Piazza Vittorio Veneto è una delle piazze storiche più significative di Trieste, situata nel quartiere del Borgo Teresiano, in prossimità della Stazione Centrale ferroviaria e vicina a Piazza Oberdan.
Origini nel XVIII Secolo
La piazza nasce nel XVIII secolo nell'ambito dei lavori di espansione urbanistica che portarono alla creazione del Borgo Teresiano. Originariamente chiamata piazza della Dogana per la presenza del palazzo della Dogana austro-ungarica, rifletteva il ruolo strategico e amministrativo della città sotto l'Impero asburgico.
Edifici Principali di Fine Ottocento
Tra il 1890 e il 1894, con lo spostamento della dogana, il palazzo fu demolito e al suo posto venne costruito il maestoso palazzo delle Poste, un imponente edificio in stile viennese che ospitava — e ospita tuttora — gli uffici postali, telegrafici e finanziari.

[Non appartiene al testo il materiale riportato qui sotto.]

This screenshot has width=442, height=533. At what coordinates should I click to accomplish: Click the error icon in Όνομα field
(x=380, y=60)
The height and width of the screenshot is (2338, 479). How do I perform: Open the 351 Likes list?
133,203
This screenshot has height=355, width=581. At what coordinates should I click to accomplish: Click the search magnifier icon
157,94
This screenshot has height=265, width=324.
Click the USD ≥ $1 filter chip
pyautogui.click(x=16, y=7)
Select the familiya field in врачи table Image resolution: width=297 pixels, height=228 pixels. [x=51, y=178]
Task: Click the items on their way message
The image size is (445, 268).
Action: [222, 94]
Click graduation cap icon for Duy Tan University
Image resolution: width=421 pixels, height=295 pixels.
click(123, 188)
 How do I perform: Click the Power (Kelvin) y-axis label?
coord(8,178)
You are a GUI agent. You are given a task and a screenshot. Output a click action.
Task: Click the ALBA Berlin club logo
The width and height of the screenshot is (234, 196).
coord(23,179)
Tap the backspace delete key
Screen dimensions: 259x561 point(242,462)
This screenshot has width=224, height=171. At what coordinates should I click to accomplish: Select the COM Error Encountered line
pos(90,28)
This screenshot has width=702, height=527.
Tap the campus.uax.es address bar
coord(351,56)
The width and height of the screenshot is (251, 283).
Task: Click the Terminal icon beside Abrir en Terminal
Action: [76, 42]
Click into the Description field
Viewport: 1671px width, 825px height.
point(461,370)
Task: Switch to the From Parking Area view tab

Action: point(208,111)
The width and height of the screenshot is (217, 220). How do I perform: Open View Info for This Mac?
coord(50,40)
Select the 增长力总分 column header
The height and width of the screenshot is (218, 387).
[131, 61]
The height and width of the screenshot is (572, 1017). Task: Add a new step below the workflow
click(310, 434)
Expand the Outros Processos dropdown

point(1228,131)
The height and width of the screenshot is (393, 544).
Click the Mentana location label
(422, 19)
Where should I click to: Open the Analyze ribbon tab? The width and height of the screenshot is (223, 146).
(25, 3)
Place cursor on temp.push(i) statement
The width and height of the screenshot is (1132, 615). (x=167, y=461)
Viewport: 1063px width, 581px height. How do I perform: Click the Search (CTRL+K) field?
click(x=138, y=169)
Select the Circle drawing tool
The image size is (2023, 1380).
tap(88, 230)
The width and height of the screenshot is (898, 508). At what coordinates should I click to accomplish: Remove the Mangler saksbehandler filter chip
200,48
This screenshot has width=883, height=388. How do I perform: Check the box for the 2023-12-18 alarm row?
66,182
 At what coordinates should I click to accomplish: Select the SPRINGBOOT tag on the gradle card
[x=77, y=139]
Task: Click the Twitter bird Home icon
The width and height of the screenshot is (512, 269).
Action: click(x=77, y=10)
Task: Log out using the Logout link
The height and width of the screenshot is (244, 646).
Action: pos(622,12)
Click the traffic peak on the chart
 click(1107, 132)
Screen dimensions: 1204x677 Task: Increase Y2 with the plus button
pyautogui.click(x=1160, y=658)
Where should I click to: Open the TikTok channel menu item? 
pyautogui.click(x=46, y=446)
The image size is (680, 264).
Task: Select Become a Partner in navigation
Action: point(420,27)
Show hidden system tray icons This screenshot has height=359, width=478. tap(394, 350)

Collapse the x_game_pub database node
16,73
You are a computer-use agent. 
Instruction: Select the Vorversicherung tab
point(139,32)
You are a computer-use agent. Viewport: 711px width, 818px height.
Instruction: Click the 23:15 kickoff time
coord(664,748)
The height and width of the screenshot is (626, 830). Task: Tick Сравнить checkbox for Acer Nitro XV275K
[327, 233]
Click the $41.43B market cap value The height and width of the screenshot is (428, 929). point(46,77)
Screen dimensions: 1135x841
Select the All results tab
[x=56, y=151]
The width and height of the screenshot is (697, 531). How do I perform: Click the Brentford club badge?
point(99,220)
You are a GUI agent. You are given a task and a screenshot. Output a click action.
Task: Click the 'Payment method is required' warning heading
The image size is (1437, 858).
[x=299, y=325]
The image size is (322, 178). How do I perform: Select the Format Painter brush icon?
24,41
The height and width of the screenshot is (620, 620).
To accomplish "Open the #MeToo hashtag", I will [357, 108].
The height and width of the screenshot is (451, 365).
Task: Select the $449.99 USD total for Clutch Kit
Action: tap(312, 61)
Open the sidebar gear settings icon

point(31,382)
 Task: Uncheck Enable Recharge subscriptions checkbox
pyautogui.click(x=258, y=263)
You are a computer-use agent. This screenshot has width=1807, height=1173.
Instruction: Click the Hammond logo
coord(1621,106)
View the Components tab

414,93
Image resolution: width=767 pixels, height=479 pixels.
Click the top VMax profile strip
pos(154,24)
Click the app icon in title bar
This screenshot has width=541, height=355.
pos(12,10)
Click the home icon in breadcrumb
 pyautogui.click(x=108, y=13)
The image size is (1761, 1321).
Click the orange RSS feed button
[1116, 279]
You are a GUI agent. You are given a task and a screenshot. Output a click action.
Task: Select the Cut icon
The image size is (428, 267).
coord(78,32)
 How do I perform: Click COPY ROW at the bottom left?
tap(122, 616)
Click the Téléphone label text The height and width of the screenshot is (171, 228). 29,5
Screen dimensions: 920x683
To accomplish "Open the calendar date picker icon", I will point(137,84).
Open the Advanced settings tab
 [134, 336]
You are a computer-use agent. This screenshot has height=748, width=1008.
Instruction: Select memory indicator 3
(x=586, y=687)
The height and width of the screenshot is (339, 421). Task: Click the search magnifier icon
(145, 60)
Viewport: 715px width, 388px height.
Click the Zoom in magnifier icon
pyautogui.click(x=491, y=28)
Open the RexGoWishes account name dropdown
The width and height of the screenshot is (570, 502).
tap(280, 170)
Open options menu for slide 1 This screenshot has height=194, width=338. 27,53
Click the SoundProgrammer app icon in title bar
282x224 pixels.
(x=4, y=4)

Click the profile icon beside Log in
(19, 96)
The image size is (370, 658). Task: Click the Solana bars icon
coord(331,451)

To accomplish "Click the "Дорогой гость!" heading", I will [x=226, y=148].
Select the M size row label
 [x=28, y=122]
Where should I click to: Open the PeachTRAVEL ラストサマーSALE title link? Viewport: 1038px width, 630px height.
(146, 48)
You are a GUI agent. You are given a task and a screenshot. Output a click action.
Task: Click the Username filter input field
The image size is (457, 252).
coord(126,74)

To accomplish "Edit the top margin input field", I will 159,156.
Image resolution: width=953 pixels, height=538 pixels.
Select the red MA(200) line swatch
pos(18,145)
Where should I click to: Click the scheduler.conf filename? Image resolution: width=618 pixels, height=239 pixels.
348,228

Contemporaneamente, sul lato opposto della piazza, fu eretto il Palazzo delle Ferrovie, progettato dall'ingegnere Raimondo Sagors e completato nel 1895, che ha rappresentato per decenni la sede delle amministrazioni ferroviarie sia austro-ungariche che italiane.
La Fontana dei Tritoni
Al centro della piazza si trova la celebre Fontana dei Tritoni, realizzata contestualmente ai grandi palazzi di fine Ottocento. La sua costruzione ebbe anche lo scopo, curioso, di occupare lo spazio centrale ed evitare l'erezione di un monumento dedicato all'imperatore Francesco Giuseppe d'Austria.
Il Cambiamento di Nome nel 1919
Nel 1919, alla fine della Prima Guerra Mondiale, la piazza assunse il nome attuale in ricordo della Battaglia di Vittorio Veneto, evento che segnò la fine del dominio austro-ungarico sulla città e un cambio dell'identità politica di Trieste.
Funzioni Storiche del Palazzo delle Ferrovie
Il Palazzo delle Ferrovie ha avuto molteplici funzioni nel tempo:
- Sede delle amministrazioni ferroviarie
- Consolati esteri (Argentina, Norvegia, Portogallo)
- Società di navigazione e spedizioni
- Associazioni dopolavoristiche
- Pronto soccorso della Croce Rossa Italiana
- Teatro (Teatro del Dopolavoro Ferroviario), poi trasformato nel Cinema Vittorio Veneto nel 1949
Riqualificazione Contemporanea
Tra il 2000 e il 2005 la piazza è stata riqualificata dall'architetto italo-sloveno Boris Podrecca, che ha introdotto anche un parcheggio interrato, rispettando il carattere storico e conservando l'armonia degli spazi.
Questa piazza rappresenta un perfetto esempio dell'architettura in stile viennese a Trieste, testimone della stratificazione storica e culturale della città, dove convivono le eredità austriaca e italiana in un contesto urbano ricco di significato.